Systematic theology is a branch of Christian studies that attempts to develop coherent systems of statements about various topics within the Christian faith. It is a broad study that comprises a wide range of beliefs and methodologies. In practice, it often combines elements of both biblical theology and philosophical theology.
Like biblical theology, systematic theology usually draws on biblical texts for most of its source material. One major goal of biblical theology is to trace the historical development of doctrines and ideas in the Bible, especially progressive revelations about the nature of God throughout the Bible. Systematic theology, on the other hand, tends to focus more on individual topics than on the historical development of thinking about those topics.
For instance, the goal of a particular work of systematic theology might be to explicate biblical statements regarding redemption. Many different passages in the Bible deal with the concept of redemption, but few, if any, systematically define and explain redemption. A systematic theologian might compare and analyze all of these various texts with the goal of defining a system of redemption that takes all of them into account.

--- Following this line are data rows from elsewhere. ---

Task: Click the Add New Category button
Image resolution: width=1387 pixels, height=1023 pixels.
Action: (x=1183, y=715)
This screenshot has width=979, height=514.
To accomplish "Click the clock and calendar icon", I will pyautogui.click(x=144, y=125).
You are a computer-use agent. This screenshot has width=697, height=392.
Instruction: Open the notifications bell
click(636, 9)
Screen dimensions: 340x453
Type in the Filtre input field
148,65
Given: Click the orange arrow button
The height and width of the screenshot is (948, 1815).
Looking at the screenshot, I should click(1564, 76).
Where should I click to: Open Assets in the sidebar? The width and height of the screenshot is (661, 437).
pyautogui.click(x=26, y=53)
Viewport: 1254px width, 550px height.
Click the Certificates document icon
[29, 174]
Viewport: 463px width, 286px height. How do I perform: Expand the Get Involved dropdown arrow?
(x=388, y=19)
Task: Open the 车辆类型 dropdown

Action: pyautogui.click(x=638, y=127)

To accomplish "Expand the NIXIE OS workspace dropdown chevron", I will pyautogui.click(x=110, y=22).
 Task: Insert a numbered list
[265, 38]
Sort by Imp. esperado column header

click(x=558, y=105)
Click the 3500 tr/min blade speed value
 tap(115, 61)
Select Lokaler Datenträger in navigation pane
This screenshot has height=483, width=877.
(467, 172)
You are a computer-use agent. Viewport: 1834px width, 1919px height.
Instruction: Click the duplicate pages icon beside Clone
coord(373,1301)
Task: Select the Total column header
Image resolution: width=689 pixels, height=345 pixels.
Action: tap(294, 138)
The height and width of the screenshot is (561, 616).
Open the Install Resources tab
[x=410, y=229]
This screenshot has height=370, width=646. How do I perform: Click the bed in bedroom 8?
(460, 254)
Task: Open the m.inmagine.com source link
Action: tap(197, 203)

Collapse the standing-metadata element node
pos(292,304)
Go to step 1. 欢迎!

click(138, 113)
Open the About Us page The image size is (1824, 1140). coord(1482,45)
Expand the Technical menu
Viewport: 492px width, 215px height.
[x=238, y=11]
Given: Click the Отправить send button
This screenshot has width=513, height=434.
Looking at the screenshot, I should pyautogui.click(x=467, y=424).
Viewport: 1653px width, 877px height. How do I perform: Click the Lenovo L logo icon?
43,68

Sometimes, however, the attempt to reconcile various texts may draw the systematic theologian outside of what is explicitly stated in the Bible. For instance, many, if not most, views of Christian theology hold to some form of Trinitarian doctrine — the belief that the Father, Son and Holy Spirit are three persons who comprise a single God. While there is some biblical support for this doctrine, the word "Trinity" itself never appears in the Bible. In order to defend or refine doctrines relating to the Trinity then, systematic theology will most often branch into the field of philosophical theology. Philosophical theology uses the rules of logic, rather than explicit biblical teaching, to formulate statements about the nature of God.
Other theological viewpoints might also fall under the broad umbrella of systematic theology. For instance, process theology is a systematic theory that postulates that both God and humanity change over time. Some critics of process theology believe that it outright contradicts biblical teaching, which is generally not allowable in systematic theology.